I don’t know if it is because I have been glued to a computer since I was six years old, but my handwriting and printing is terrible. Really terrible. I think my 5 year old son and I have pretty similar handwriting skills.
Normally this is not a problem, except when I have to fill out a form. It’s a little embarrassing filling out some official form with my chicken scratch, which is one of the many reasons why I love PDFPen. Among many other things, it lets you fill out and edit any PDF document on your computer and then print it out.
However, that ability is not what this post is about. PDFPen will also OCR PDFs to make them searchable, and I wanted a way to OCR a bunch of documents automatically with an Applescript, similar to what has been done with Adobe Acrobat and with ABBYY FineReader.
I found two scripts out there. One from David Sparks at MacSparky, which some users reported problems with in newer PDFPen versions, and one from Michael Tsai at C-Command Software which will OCR a document with PDFPen and send it to EagleFiler.
Since both of these scripts were almost what I wanted, I decided to stand on the shoulder of giants and merge them together into this Applescript.
Here is the script:
-- Downloaded From: http://www.documentsnap.com
-- Last Modified: 2010-09-28
-- Includes code from MacSparky http://www.macsparky.com/blog/2009/5/24/pdfpen-ocr-folder-action-script.html
-- Includes code from C-Command Software http://c-command.com/scripts/eaglefiler/ocr-with-pdfpen
on adding folder items to this_folder after receiving added_items
try
repeat with added_item in added_items
my ocr(added_item)
end repeat
on error errText
display dialog "Error: " & errText
end try
end adding folder items to
on ocr(added_item)
tell application "PDFpen"
open added_item as alias
tell document 1
ocr
repeat while performing ocr
delay 1
end repeat
delay 1
close with saving
end tell
end tell
end ocr
To implement, follow MacSparky’s excellent instructions.

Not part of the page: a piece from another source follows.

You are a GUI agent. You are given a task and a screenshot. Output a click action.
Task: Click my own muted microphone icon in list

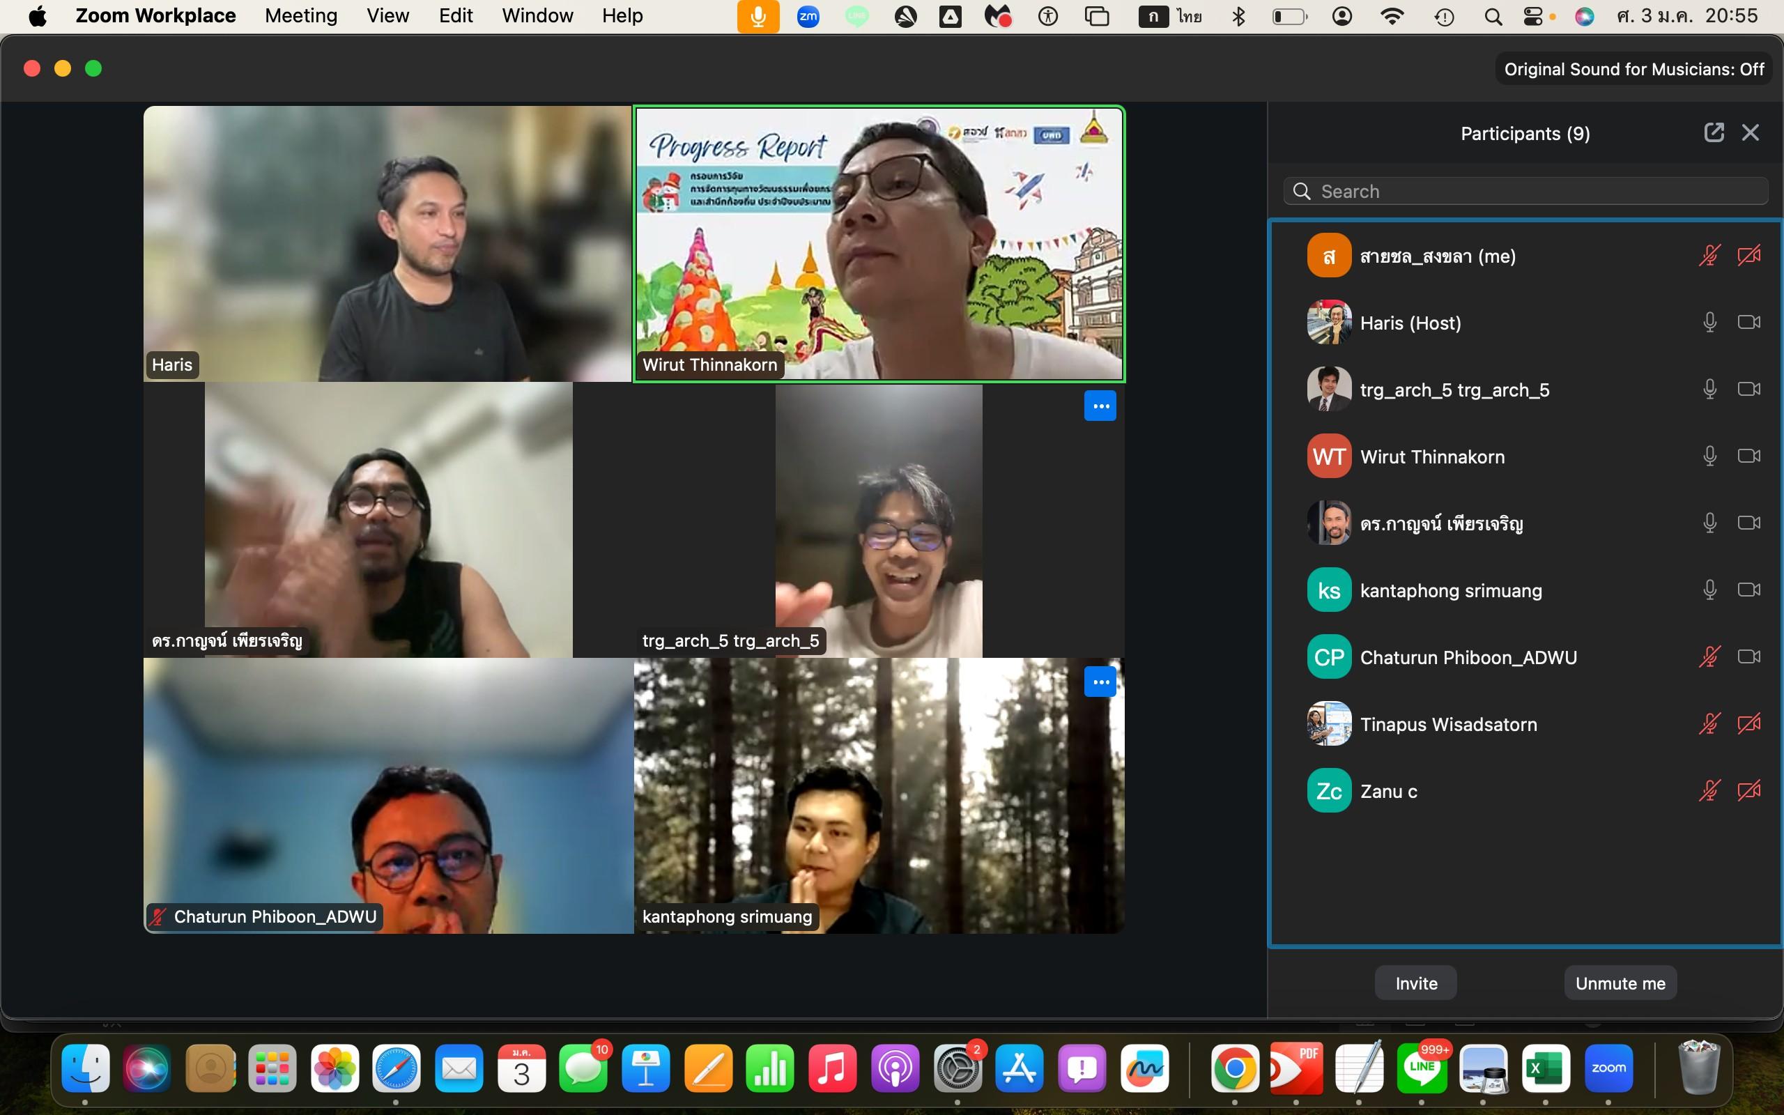[x=1710, y=256]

I hope this is of use to someone, and thanks to David and Michael for their excellent Applescripts.
Related posts:













Awesome, thanks! Just thinking though….I'd love to use Hazel instead of Folder Actions if possible.
Would it be possible to modify the script a bit so that Hazel can monitor for new files in the folder, then call a simpler AppleScript to tell PDFpen to OCR it?
I wish I knew AppleScript…I would contribute!
Hey Josh, that should be doable. Just give me a few days and I should have something for you. Good idea.
Hey there Josh, give this a try: http://www.documentsnap.com/hazel-rule-to-ocr-doc…
Hope it helps!
We defiiently need more smart people like you around.
I am trying to use this script and it wants to ask what language to scan the document in. Is there a way of making that a part of the script?
Hm strange, I'll take a look and let you know.
Something is also causing the Script to force PDFPen to close. I will email you the error offlist if you would like to peek at it.
Hi Brooks,
I tried to save the script in Folder Action Scripts like D.Sparks recommends but I get the following error: The document “Untitled” could not be saved as “Untitled.scpt”.
I have tried all sorts to save any script anywhere, but all instances fail.
I am running Lion, does anyone else have this problem, or know of a solution?
Don't worry – I have solved it. Folder permissions!!!
Great Niv, and great to hear it works on Lion.
Brooks:
I'm having 2 problems with this script I'm hoping you can help with.
1. It asks me what language I want to use for OCR. This adds an unnecessary step. Can the script be modified to specify "English"?
2. PDFPen quits unexpectedly at the end of the script.
Thanks for any help you can provide.
Also: any chance of turning this into a droplet? Thanks!
I was inspired by this to create my own workflow which consists of the following steps:
Scan with Fujitsu ScanSnap > OCR with PDFpenPro > Export to Yojimbo
My goal was to automate all of this when the Scan button is pushed on the scanner. The following script accomplishes just that.
If you save it as an application it also functions as a droplet. I'm sure it can be easily modified to export to other applications if you're not a Yojimbo user.
Note: you will also need to DISable the preference to automatically OCR scanned documents in PDFpenPro, else you'll get that annoying dialog about language preference.
– SCRIPT —
on open ScannedDocument
tell application "PDFpenPro"
activate
open ScannedDocument
ocr document 1
repeat
if performing ocr of document 1 is false then
exit repeat
end if
end repeat
save document 1
set documentPath to path of document 1
tell application "Yojimbo"
import documentPath
end tell
close document 1 –delete this if you want the doc to stay open
quit –delete this if you want PDFpen to stay open
end tell
end open
Ah, one important step that I forgot, you also need to set the saved application as the target in the scan software preferences.